Coronary Artery Calcification and Family History of Myocardial Infarction in the Dallas Heart Study

Study Questions:

What is the association of family history of myocardial infarction (MI) and coronary artery calcification (CAC) with incident coronary heart disease (CHD)?

Methods:

Data from the Dallas Heart Study were used for the present study. Participants without cardiovascular disease at baseline and who had prevalent CAC by electron-beam computed tomography were included. Family history of MI was defined as having a first-degree relative with an MI. The primary outcome of interest was a composite of CHD-related death, MI, and percutaneous or surgical coronary revascularization. Mean follow-up was 8.0 ± 1.2 years. In addition, the individual and joint associations with the CHD composite outcome were determined for family history of MI and CAC.

Results:

A total of 2,390 participants were included. The mean age of the population was 44 ± 9 years and 56% were female. Almost half were African American (48%) and approximately one-third had a family history of MI (32%). A CAC score of 0 was observed in 47% of the cohort. Participants with a positive family history of MI tended to be older, were more often female, had higher prevalence of hypertension and diabetes, and had a more unfavorable lipid profile. A total of 76 first CHD events occurred over a mean follow-up of 8 ± 1.2 years (including 17 CHD-related deaths, 38 nonfatal MIs, 16 percutaneous coronary revascularizations, and 5 coronary bypass surgeries). Coronary event rates in those with both a family history of MI and CAC were 8.8% versus 3.3% in those with prevalent CAC alone (p < 0.001). Among those without CAC, CHD rates were 1.9% in those with a family history of MI compared with 0.4% in those without a family history of MI (p < 0.017). In multivariate models adjusted for traditional risk factors, a family history of MI was independently associated with CHD (adjusted hazard ratio [HR], 2.6; 95% confidence interval [CI], 1.6-4.2; p < 0.001). Further adjustment for prevalent CAC did not diminish this association (HR, 2.6; 95% CI, 1.6-4.2; p < 0.001). Family history of MI and CAC appeared to be additive. CHD event rates in those with both a family history of MI and CAC were 8.8% vs. 3.3% in those with prevalent CAC alone.
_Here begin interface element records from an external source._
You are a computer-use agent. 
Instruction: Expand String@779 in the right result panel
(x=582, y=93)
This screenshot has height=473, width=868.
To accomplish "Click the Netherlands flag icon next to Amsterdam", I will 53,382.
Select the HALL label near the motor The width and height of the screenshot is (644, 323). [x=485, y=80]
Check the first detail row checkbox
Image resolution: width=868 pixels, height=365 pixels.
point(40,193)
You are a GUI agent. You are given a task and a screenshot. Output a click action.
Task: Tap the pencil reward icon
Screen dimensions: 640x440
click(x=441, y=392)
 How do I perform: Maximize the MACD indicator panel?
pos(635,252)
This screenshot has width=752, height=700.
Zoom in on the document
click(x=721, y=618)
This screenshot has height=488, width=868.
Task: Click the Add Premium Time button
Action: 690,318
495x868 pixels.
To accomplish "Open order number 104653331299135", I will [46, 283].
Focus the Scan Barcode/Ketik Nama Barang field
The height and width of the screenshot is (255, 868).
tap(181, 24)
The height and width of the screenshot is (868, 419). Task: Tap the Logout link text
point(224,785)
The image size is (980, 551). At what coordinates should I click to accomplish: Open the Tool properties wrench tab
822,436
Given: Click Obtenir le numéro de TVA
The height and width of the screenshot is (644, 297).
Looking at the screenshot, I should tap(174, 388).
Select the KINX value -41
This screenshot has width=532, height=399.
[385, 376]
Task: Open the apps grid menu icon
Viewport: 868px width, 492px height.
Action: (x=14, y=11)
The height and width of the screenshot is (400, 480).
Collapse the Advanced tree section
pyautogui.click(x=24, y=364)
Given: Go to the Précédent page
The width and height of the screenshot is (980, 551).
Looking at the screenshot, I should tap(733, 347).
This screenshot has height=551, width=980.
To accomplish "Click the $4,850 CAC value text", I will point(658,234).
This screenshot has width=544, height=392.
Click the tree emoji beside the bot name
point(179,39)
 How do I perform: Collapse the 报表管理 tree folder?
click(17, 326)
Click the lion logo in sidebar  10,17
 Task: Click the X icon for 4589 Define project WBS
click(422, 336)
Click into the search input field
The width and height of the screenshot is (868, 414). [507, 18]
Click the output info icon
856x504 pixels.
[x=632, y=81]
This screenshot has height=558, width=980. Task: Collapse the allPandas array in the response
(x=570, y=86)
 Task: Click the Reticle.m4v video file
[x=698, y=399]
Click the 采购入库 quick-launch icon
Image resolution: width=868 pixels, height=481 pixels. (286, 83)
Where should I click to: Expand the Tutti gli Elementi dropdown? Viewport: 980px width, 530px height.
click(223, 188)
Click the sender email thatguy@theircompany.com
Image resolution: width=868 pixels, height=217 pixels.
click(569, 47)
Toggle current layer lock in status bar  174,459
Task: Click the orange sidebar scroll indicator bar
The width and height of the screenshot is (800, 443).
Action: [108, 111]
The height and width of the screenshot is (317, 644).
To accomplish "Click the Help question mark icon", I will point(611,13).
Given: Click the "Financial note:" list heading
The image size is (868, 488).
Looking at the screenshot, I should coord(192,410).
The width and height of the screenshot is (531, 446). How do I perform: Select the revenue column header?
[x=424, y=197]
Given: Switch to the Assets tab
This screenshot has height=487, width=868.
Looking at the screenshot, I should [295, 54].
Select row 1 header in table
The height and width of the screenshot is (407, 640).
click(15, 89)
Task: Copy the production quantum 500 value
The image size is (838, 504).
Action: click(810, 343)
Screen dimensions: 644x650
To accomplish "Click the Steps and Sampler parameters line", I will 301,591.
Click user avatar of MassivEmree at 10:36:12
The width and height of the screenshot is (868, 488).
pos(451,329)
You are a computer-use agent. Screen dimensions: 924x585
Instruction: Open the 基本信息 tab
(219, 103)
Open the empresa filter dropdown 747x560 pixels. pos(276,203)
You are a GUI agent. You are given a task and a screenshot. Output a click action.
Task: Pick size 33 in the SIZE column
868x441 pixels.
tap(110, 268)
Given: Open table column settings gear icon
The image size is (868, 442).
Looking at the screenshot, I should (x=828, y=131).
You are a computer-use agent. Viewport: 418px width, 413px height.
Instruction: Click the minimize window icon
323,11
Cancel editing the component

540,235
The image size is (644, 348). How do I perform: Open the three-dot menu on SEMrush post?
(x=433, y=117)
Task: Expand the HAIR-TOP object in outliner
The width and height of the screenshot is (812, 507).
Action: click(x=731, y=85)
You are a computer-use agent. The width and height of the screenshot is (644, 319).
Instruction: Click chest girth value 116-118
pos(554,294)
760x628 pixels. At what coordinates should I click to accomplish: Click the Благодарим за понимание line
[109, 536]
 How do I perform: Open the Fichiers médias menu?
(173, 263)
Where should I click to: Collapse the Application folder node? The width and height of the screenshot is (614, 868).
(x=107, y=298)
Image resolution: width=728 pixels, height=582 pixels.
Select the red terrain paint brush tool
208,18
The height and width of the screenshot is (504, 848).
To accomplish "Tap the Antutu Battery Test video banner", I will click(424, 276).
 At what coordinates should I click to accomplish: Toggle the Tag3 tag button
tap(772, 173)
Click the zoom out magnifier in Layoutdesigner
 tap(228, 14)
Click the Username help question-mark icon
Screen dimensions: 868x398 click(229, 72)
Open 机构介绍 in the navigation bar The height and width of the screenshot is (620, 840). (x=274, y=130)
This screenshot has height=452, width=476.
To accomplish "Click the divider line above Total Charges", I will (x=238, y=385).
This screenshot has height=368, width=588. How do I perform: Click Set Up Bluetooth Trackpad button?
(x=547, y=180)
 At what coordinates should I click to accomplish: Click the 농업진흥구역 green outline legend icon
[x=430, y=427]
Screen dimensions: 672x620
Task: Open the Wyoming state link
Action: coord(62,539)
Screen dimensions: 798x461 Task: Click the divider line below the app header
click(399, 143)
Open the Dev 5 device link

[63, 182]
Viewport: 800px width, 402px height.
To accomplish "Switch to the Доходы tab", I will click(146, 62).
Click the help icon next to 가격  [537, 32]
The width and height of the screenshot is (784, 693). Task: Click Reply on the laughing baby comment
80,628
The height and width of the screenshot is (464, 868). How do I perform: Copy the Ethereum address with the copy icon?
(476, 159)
CHD rates were 1.9% in those with a family history of MI alone compared with 0.4% in those with neither a family history of MI nor CAC. Among subjects without CAC, a family history of MI characterized a group with a more unfavorable cardiometabolic profile.

Conclusions:

The investigators concluded that family history of MI provided prognostic information that was independent of and additive to CAC. Among those with CAC, family history of MI identified subjects at particularly high short-term risk, and, among those without family history of MI, selected a group with an adverse risk-factor profile.

Perspective:

It is not clear why the traditional definition of premature family history of CHD was not used in this analysis, as opposed to a family history of any MI (which was used). It appears that participants with a family history of any MI were older and had a more unfavorable metabolic profile. Reproducing these findings in larger cohorts which use a definition of premature family history is warranted. Providers should continue to ask about family history, in particular, a history of premature CHD, along with assessment of cardiometabolic profile in the assessment of risk.